The magnetic core of an iron oxide nanoparticle comprises magnetite (Fe3O4) and/or maghemite (γ‑Fe2O3), whereas the coat is made up of organic compounds such as surfactants, synthetic/natural polymers, and inorganic materials like carbon, silica, oxides, or precious metals.
Ferrofluids in Cancer Therapy
Cancer is a major killer all over the world. Over the past several decades, chemotherapy, radiotherapy, and surgery have been the main components of cancer management. Such treatments possess their own advantages and disadvantages.
Both chemotherapy and radiotherapy are nonselective in their effects, affecting healthy cells as well as cancerous ones, though radiotherapy has more localized effects. Moreover, this treatment is carried out at tissue/organ level, not at cellular level; thus, the chances of causing harm to healthy cells increase.
Treating cancer by surgical removal is another successful method, but it is impossible to carry out surgery in all cases, as some locations are inaccessible, such as the deep interior of the brain or the liver. Moreover, surgery is not an option in the presence of widespread tumor metastasis.
All such conventional treatments have limited access in one or other manner, and lack selectivity of action towards tumor cells. There is much need of a technique that targets the tumor cells specifically.
Using MNPs as drug carriers in targeted cancer therapy provides good opportunities for cancer cure, as the use of such carriers reduces the side effects pertaining to conventional treatments. Medications can be targeted to treat the desired locations inside the body with the help of the magnetic properties of ferrofluids.

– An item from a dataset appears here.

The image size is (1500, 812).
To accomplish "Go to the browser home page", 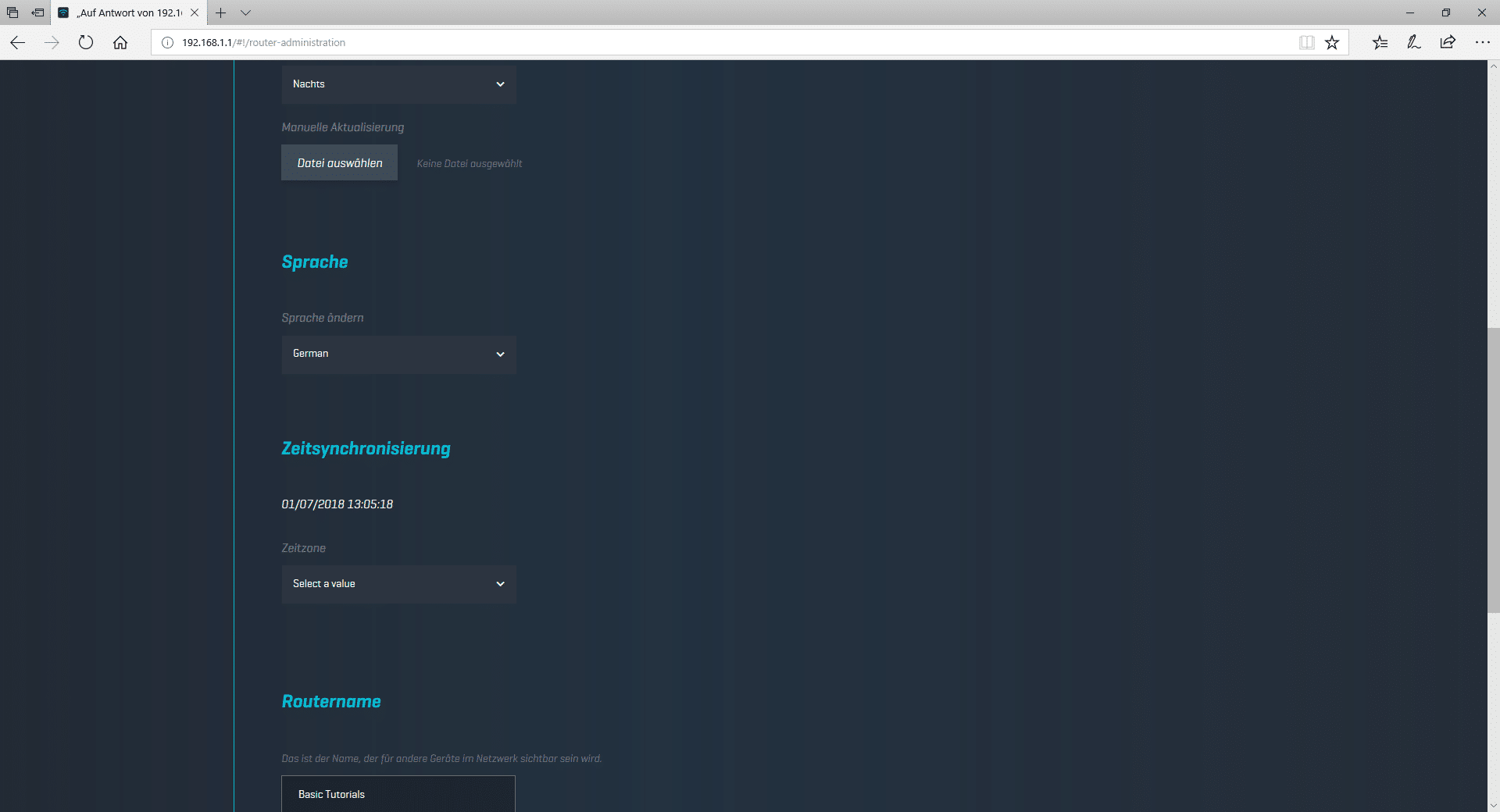I will [120, 43].
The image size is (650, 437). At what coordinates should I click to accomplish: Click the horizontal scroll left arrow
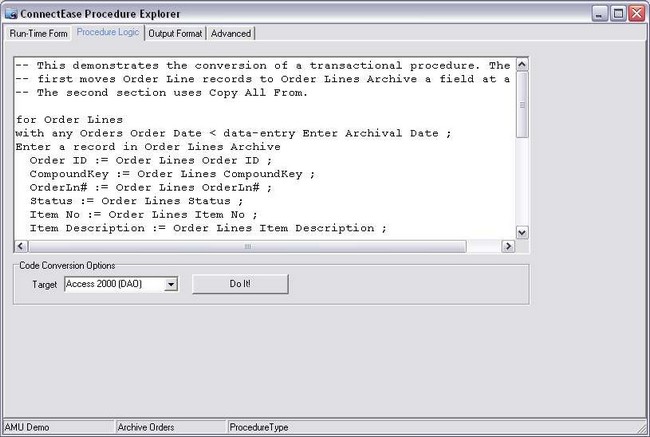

Magnetic Fluid Hyperthermia (MFH) Approach
MFH uses MNPs in combination with heat. It can treat tumors which lie deep within the body areas such as the bony skull (glioblastoma) and the pelvis (prostate/cervical carcinoma). The treatment involves administration of magnetic nanoparticles into the tumor followed by exposure to an alternating current (AC) magnetic field.
The cancer cells which adhere to MNPs are exposed to the alternating magnetic field (AMF), and the temperature is set above 42–46°C. Heat alters some receptor molecules on the cancer cell surface, which enhances their recognition by natural killer cells.

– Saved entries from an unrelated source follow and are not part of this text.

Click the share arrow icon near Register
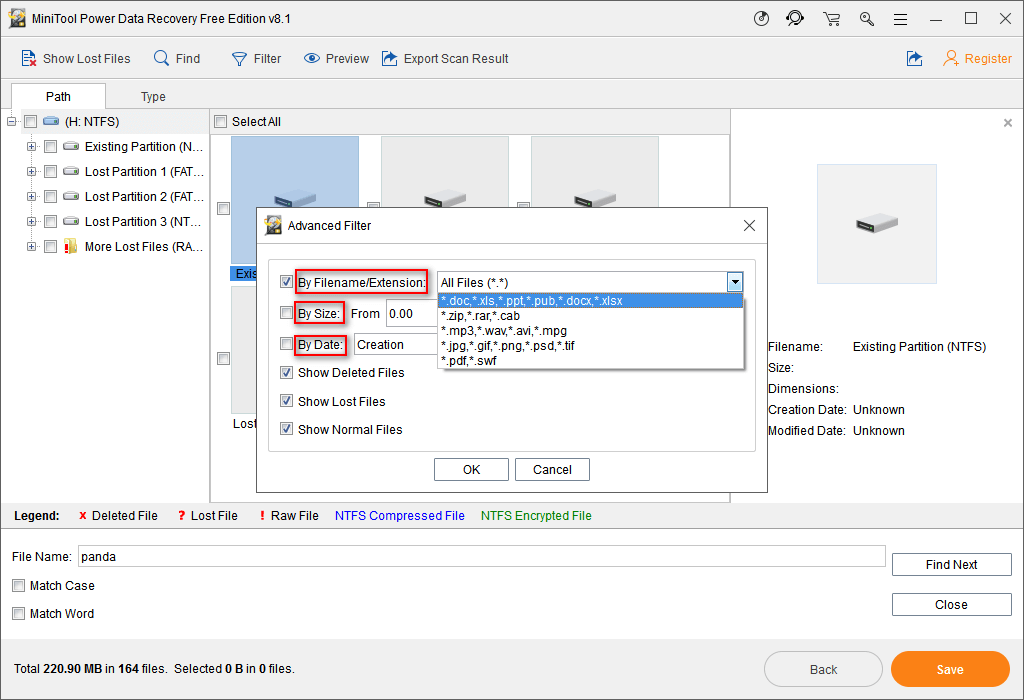The height and width of the screenshot is (700, 1024). pyautogui.click(x=914, y=59)
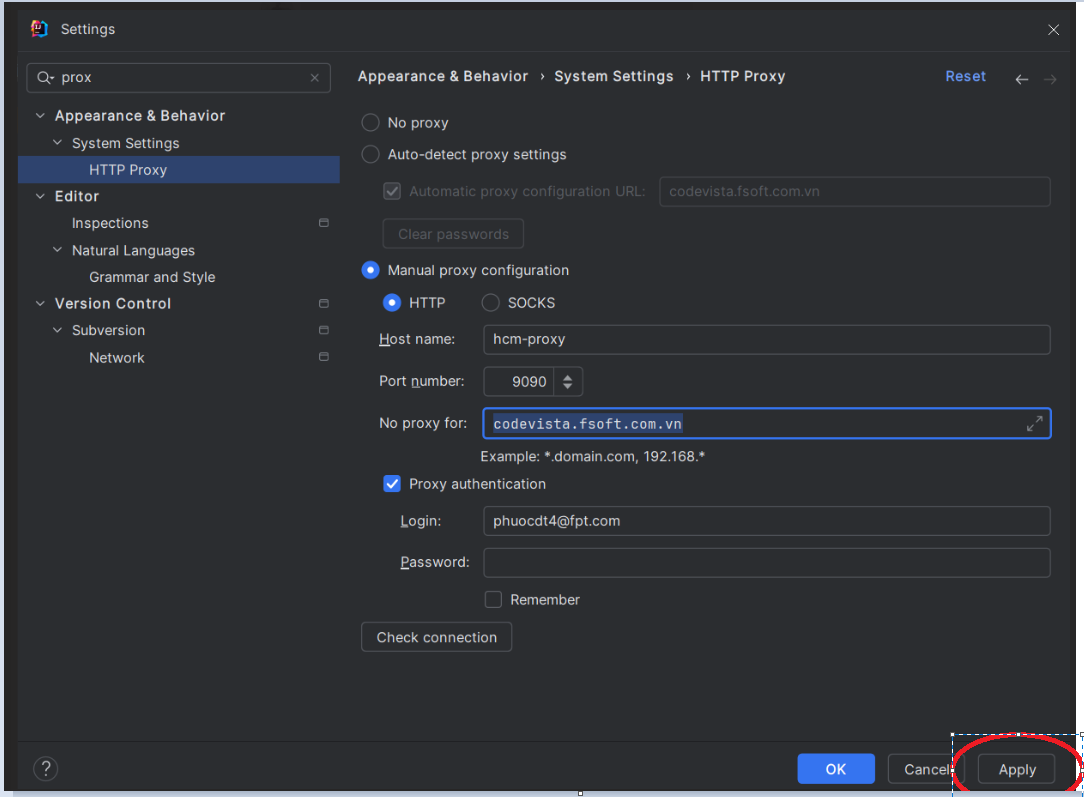Image resolution: width=1084 pixels, height=797 pixels.
Task: Click into the Password input field
Action: pos(767,563)
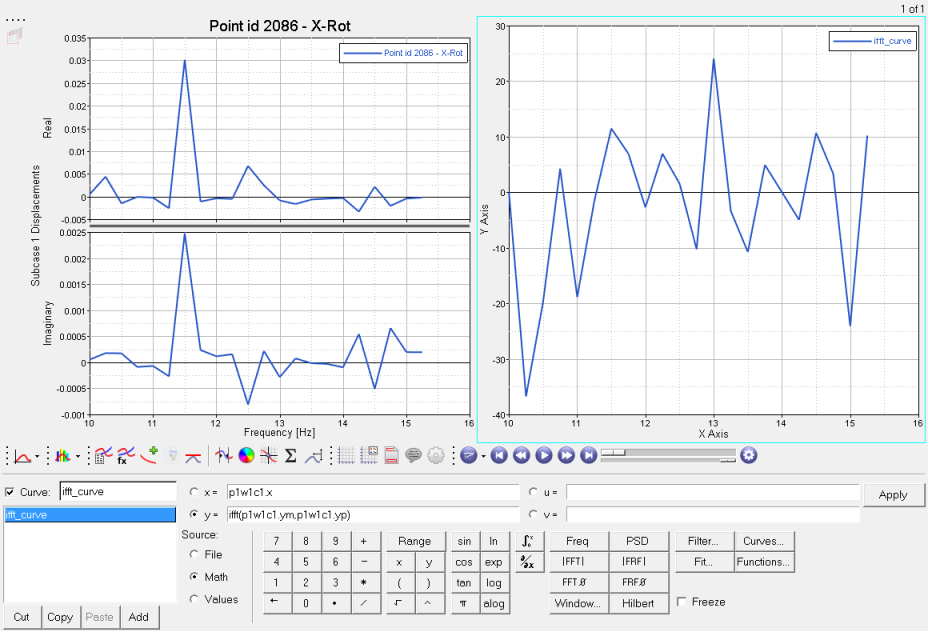Image resolution: width=928 pixels, height=631 pixels.
Task: Add a new curve with the green plus icon
Action: click(152, 452)
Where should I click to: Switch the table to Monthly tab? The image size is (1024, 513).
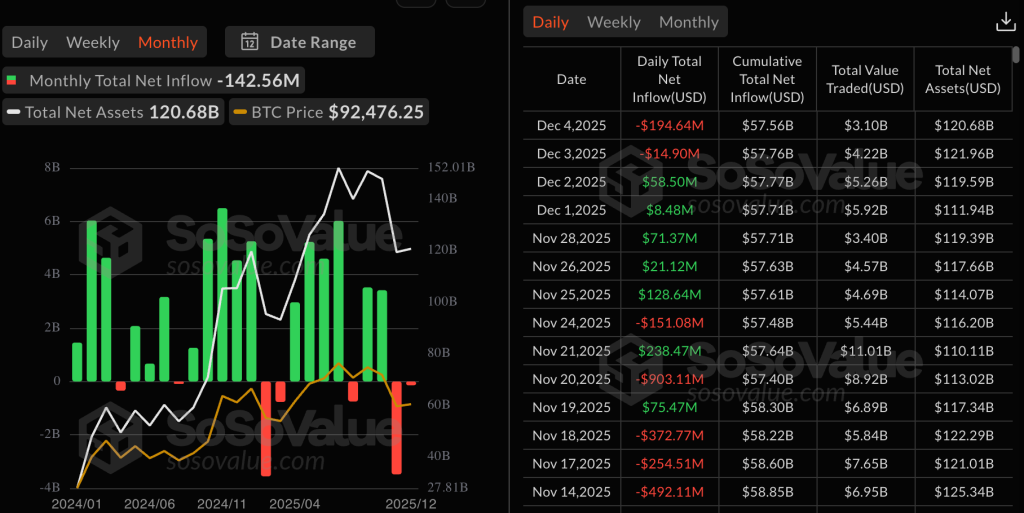(x=688, y=22)
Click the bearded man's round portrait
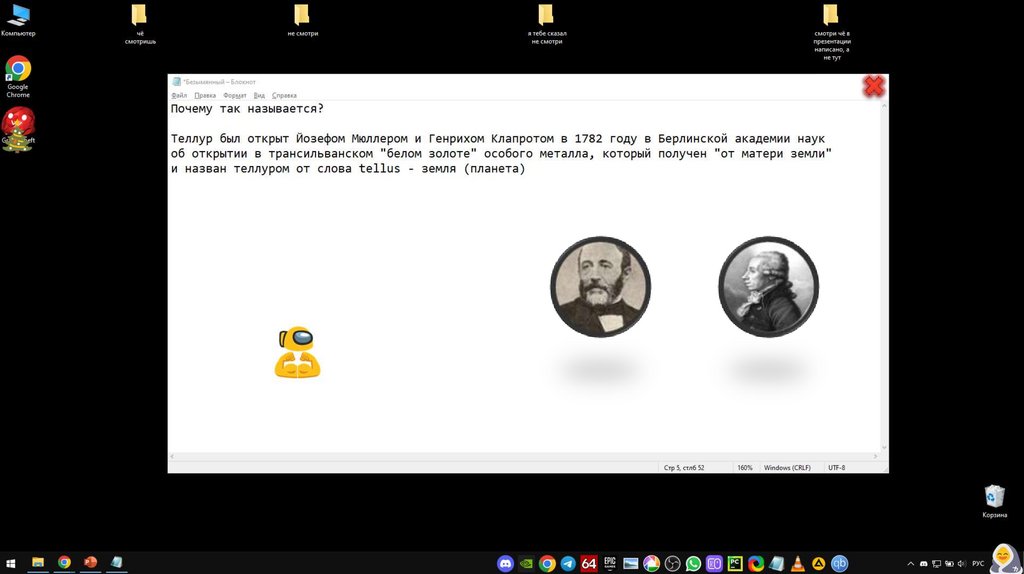 [600, 287]
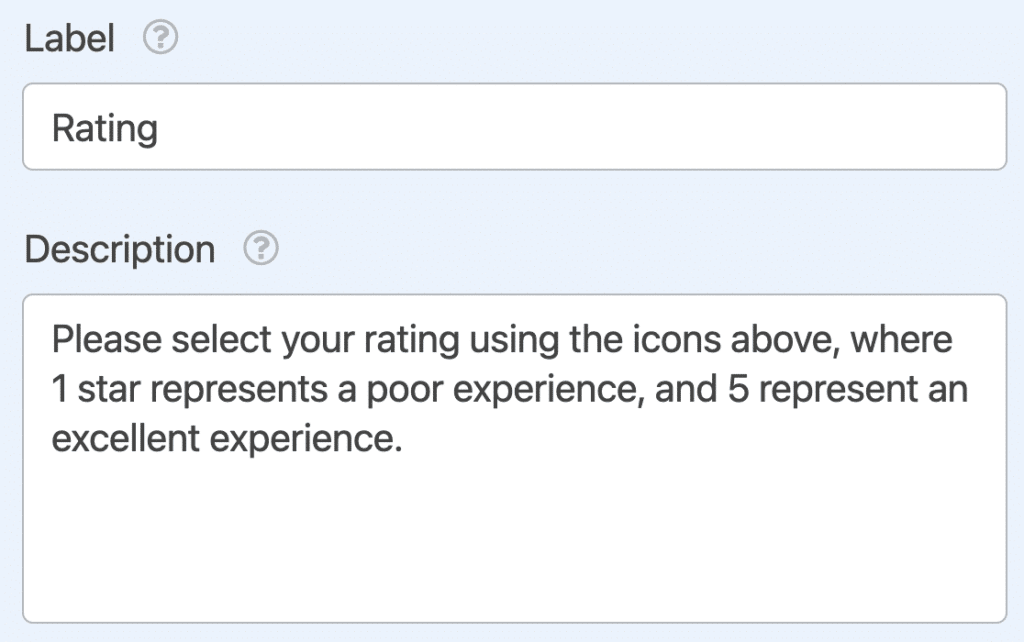Image resolution: width=1024 pixels, height=642 pixels.
Task: Click the first line of the Description text
Action: pyautogui.click(x=500, y=339)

Superparamagnetic iron oxide nanoparticles (SPIONs) show great promise in biomedical applications as they are small enough to be used at cellular level, and display magnetic behavior only in the presence of a magnetic field.
In 2005, the first Phase 1 clinical study was conducted in patients with recurrent prostatic tumor which concluded that magnetic hyperthermia is a feasible as well as well-tolerated treatment modality.

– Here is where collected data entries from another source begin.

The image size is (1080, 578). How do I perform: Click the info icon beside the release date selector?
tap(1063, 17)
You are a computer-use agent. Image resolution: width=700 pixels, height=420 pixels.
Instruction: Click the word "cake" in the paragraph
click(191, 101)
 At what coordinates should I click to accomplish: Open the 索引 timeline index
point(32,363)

Another study, two years later, was conducted using magnetic hyperthermia in combination with radiotherapy in 14 brain cancer patients, demonstrating that the therapy was well‑tolerated in all patients, though with minimal or no clinical benefit.
The treatment operates at cellular level rather than at the tissue or organ level, so it is able to target cancer cells selectively compared to the conventional approaches used in the treatment of tumors. In a recent study, it has been seen that a proteasome inhibitor used along with MFH can be used to treat larger tumors unlike other conventional methods.
MFH is projected to be a major breakthrough in cancer treatment, and promises to be a viable therapy for treating human tumors.
Other areas in which MNPs may prove to be useful include lung cancer which is notoriously difficult to treat because of the lack of adequate drug concentrations at the sites of disease. One in vitro study has used aerosols containing superparamagnetic nanoparticles of iron oxide delivered to the lung to reach effective dosage levels in the affected areas of the lung without adverse effects.
Another proposed delivery method uses magnetic targeted carriers using ferromagnetic particles below micron size, to deliver relaxant drugs during the administration of local anesthesia as well as in targeted cancer therapy.
Another area which is exploring the feasibility of MNPs is gene therapy to introduce genes into targeted cells without having to use viral and retroviral vectors, which are especially noted to be associated with adverse effects.